# [Activity]
Lines before the one containing "Identify the click" are left out; return that line and every line after it exactly, through the end of the data below.

# [Stored data]

======

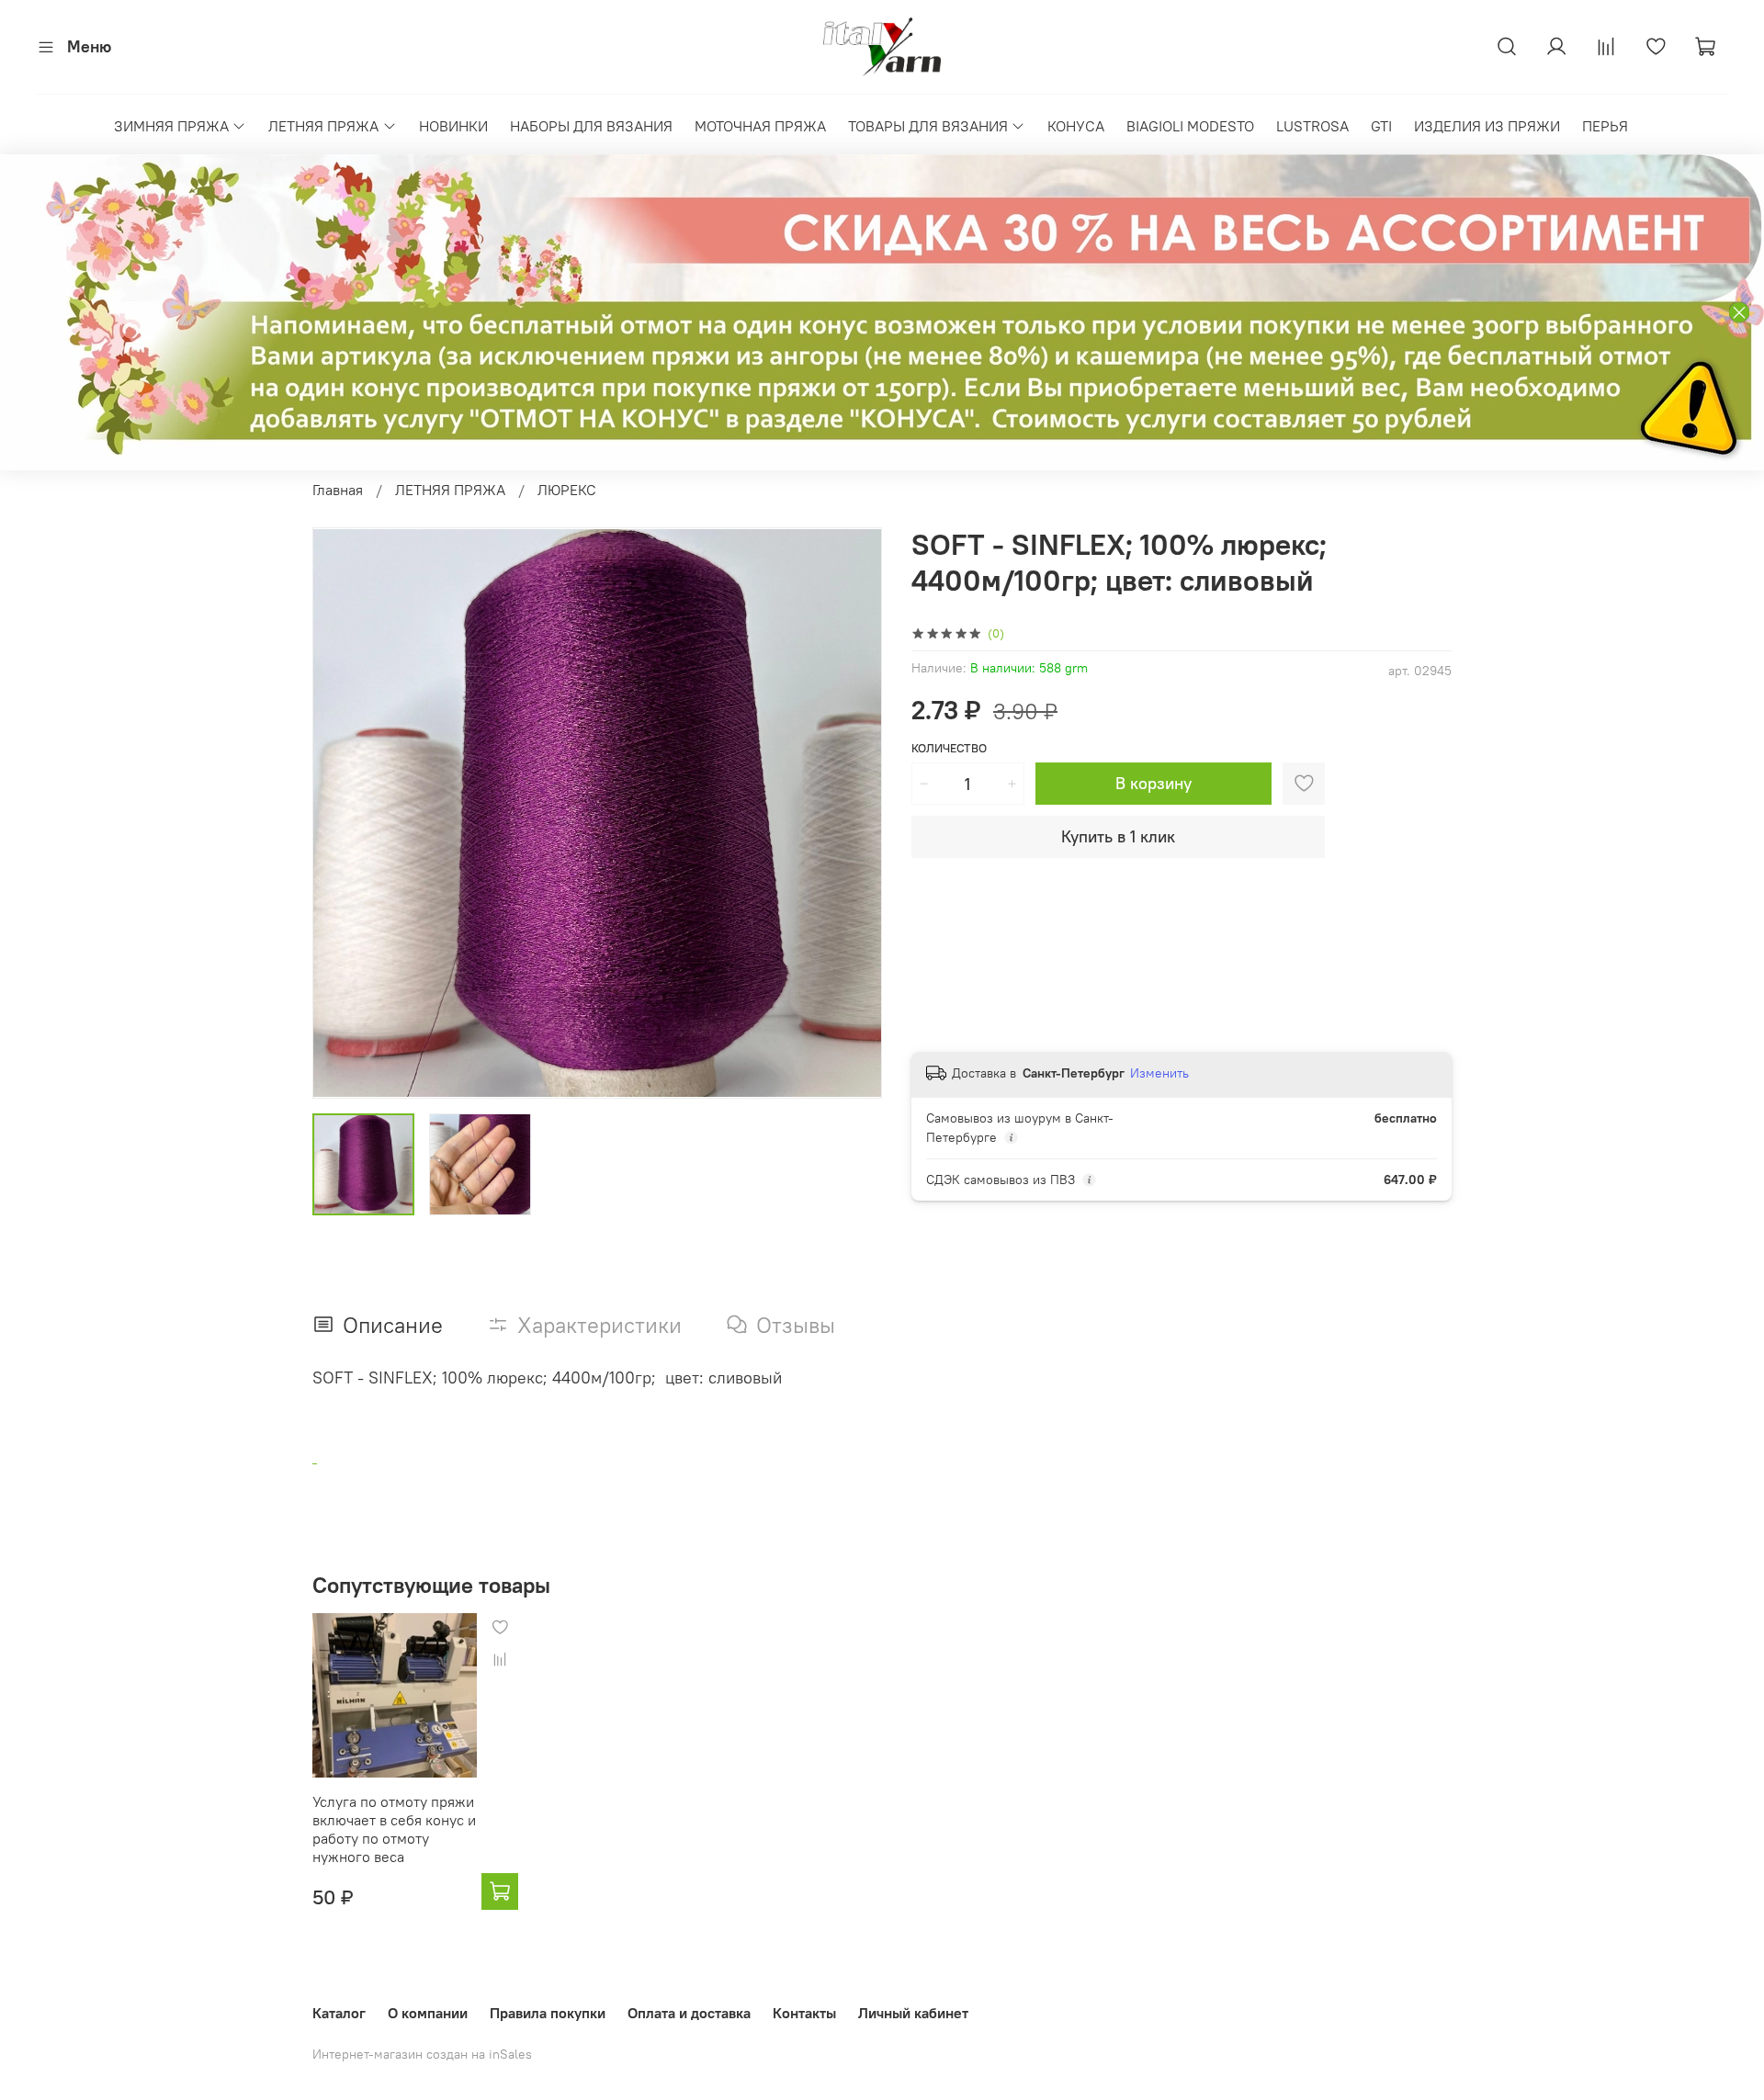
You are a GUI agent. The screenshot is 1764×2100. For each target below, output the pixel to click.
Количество (949, 748)
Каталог (339, 2013)
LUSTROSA (1312, 126)
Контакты (804, 2013)
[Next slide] (853, 813)
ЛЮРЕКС (566, 489)
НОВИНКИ (453, 126)
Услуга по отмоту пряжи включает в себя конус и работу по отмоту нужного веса (394, 1829)
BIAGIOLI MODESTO (1190, 126)
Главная (337, 489)
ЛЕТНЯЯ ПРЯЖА (323, 126)
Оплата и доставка (689, 2013)
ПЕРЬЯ (1605, 126)
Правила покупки (547, 2013)
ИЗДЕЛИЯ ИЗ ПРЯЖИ (1487, 126)
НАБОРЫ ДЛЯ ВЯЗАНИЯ (591, 126)
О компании (428, 2013)
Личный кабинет (913, 2013)
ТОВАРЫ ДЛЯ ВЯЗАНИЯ (928, 126)
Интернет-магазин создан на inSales (422, 2054)
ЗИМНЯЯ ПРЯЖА (171, 126)
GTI (1381, 126)
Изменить (1159, 1073)
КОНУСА (1075, 126)
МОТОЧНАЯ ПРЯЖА (760, 126)
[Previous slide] (342, 813)
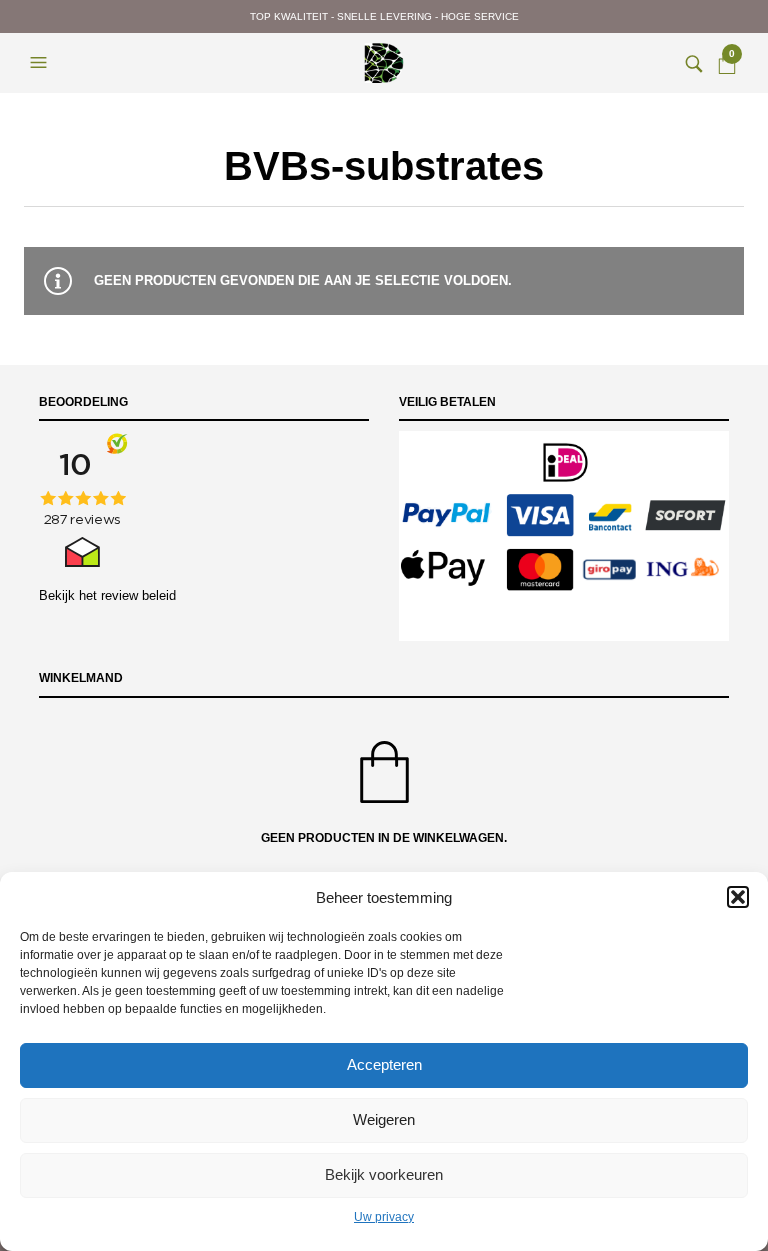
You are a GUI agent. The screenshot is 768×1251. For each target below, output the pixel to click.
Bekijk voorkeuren (384, 1174)
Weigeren (384, 1119)
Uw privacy (384, 1217)
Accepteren (384, 1064)
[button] (738, 897)
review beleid (138, 595)
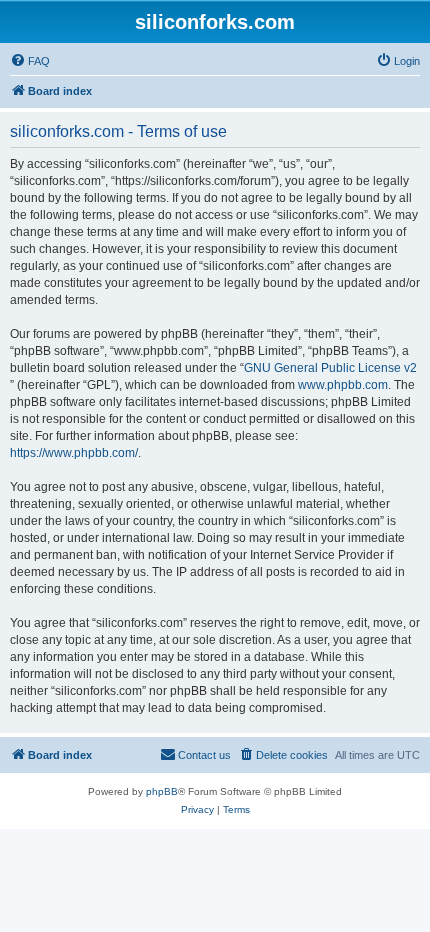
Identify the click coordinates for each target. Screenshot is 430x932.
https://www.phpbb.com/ (74, 453)
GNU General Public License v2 (330, 368)
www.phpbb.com (343, 385)
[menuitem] (30, 61)
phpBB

======

# [Exercise result]
Identify the click coordinates for each target. Screenshot is 430x932.
https://www.phpbb.com/ (74, 453)
GNU General Public License v2 (330, 368)
www.phpbb.com (343, 385)
[menuitem] (30, 61)
phpBB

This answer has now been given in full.